La triste realidad en el universo guerrerense es que el gobierno de Aguirre Rivero no hizo nada y cerró los ojos ante la infiltración del narcotráfico en el gobierno y por consiguiente en las policías municipales. Se dedicó a observar, mientras la delincuencia pasó de financiar campañas electorales a asumir funciones gubernamentales y al control de las policías. Esa es la fétida cloaca abierta en Iguala por el asesinato y desaparición de los normalistas: la confirmación de que en Guerrero y bajo los auspicios principal pero no únicamente del PRD, la narcopolítica y los narcogobiernos se han extendido de tal manera que rompieron ya la integridad del orden institucional y la vigencia del Estado de derecho. La pregunta ahora es de dónde extraerá ese mismo Estado de derecho la capacidad para remediar esta situación. No es una buena señal que en este entorno de descomposición, la PGR se afane en enfocar el caso Iguala como un hecho de la delincuencia organizada y atribuya la matanza y la desaparición de normalistas a una confusión entre grupos delictivos rivales. No. Fueron sin duda actos criminales ejecutados por el gobierno, por el Estado, a través de la policía municipal, y las implicaciones de toda clase son bastante peores de lo que se creería al escuchar las explicaciones del procurador Jesús Murillo Karam, que con esa teoría intenta poner a salvo al gobierno del presidente Enrique Peña Nieto, y cuando más detener las cosas en la renuncia de Aguirre Rivero. El ex gobernador, por su parte, tiene responsabilidades más allá de la suave sanción política que supone el retiro del poder, y si las instituciones de justicia todavía funcionan deberá ser sujeto a investigación.

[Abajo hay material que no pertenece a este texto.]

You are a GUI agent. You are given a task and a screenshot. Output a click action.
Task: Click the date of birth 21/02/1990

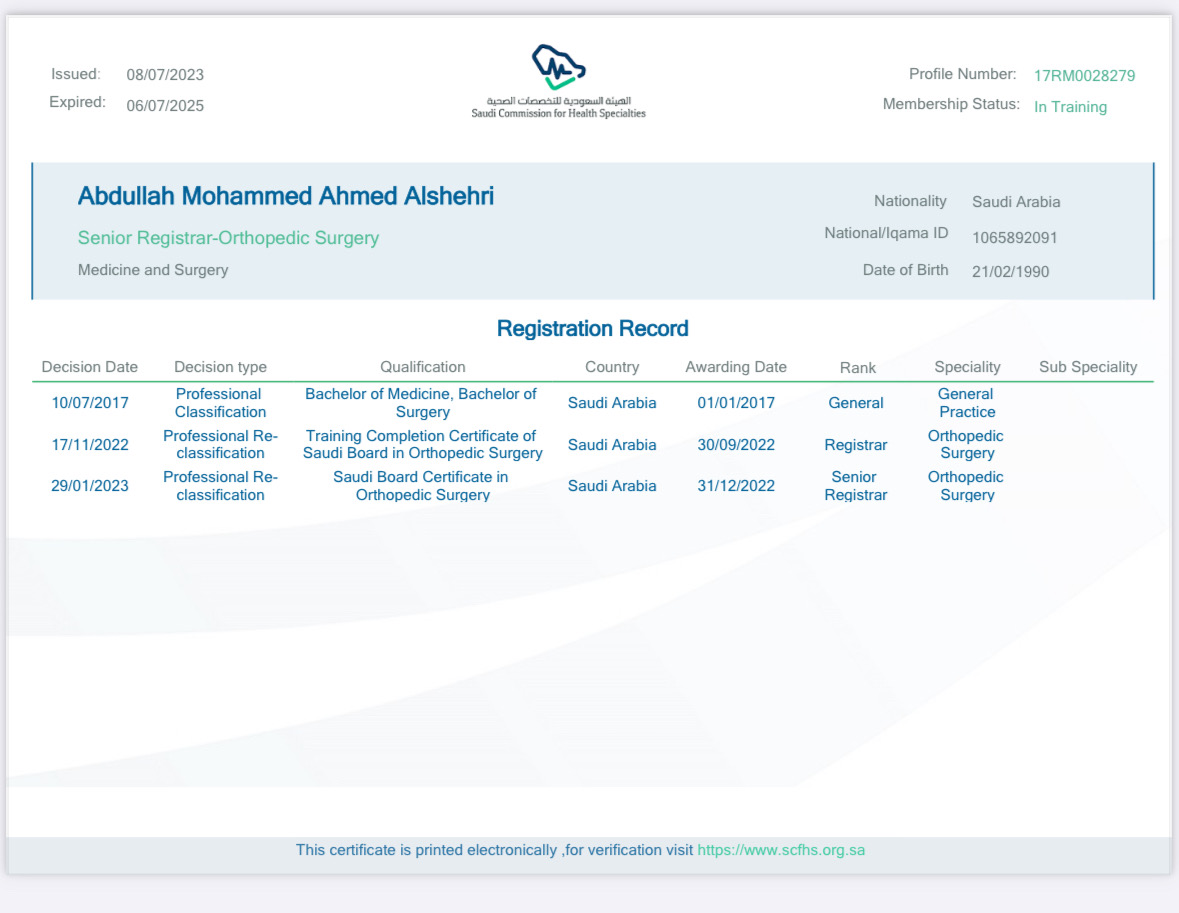1010,271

Rogelio Ortega, gobernador

El PRD no aprende. Si Rogelio Ortega Martínez fue designado gobernador interino fue por la disputa que se desató dentro del PRD para apoderarse de los despojos del gobierno aguirrista. La ambición incontrolable de las corrientes y su incapacidad para mirar más allá de sus intereses de facción las condujeron hasta un universitario de carrera política y académica respetable, pero sin experiencia de gobierno. Eso, y la intervención del ex gobernador Ángel Aguirre en su designación, mueve a preguntar si el aguirrismo y aquellos que se sentirán dueños de su nombramiento le permitirán realmente gobernar un estado tan destrozado por sus dos antecesores.